Dans le message de forum ci-dessous, indiquez s'il vous plaît pourquoi la course poursuite a dû être annulée.

▸ Texte affiché:
▼

Message par Christoph » 03 Août 2010, 11:46

Salut non nobis, je te souhaite la bienvenue!

J'aime bien utiliser le vrai prénom des gens qui participent ici, si tu es d'accord. Moi c'est Christoph!

Ton rapport amène des questions qui m'intéressent au plus haut point.

Tu dis que tu as dû annuler la course poursuite, car les joueurs ont « trouvé » une autre issue, mais tu aurais très bien pu dire qu'à peine sortis par cette autre porte, ils se faisaient prendre en chasse tout de même (les poursuivants connaissaient peut-être très bien les lieux, ou arrivaient en fait de plusieurs directions en même temps, etc.) Au pire, tu la cadrais dans un autre contexte que les ruelles du quartier chinois. Est-ce que c'est un aspect voulu du jeu que si une scène prévue ne peut pas avoir lieu « logiquement » (selon la préparation justement), elle soit annulée plutôt que adaptée?

▲

▸ Contenu des données:

▼

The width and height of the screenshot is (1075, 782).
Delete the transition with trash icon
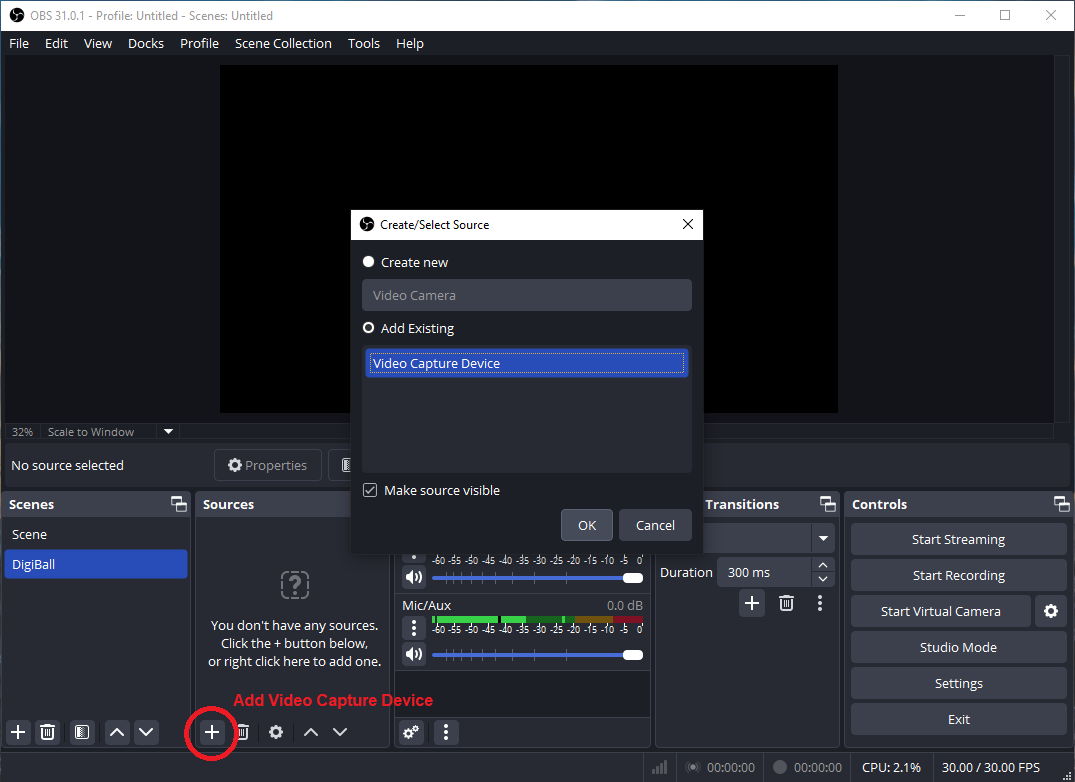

▲

▸ Résultat de l'exercice: Parce que les joueurs ont « trouvé » une autre issue.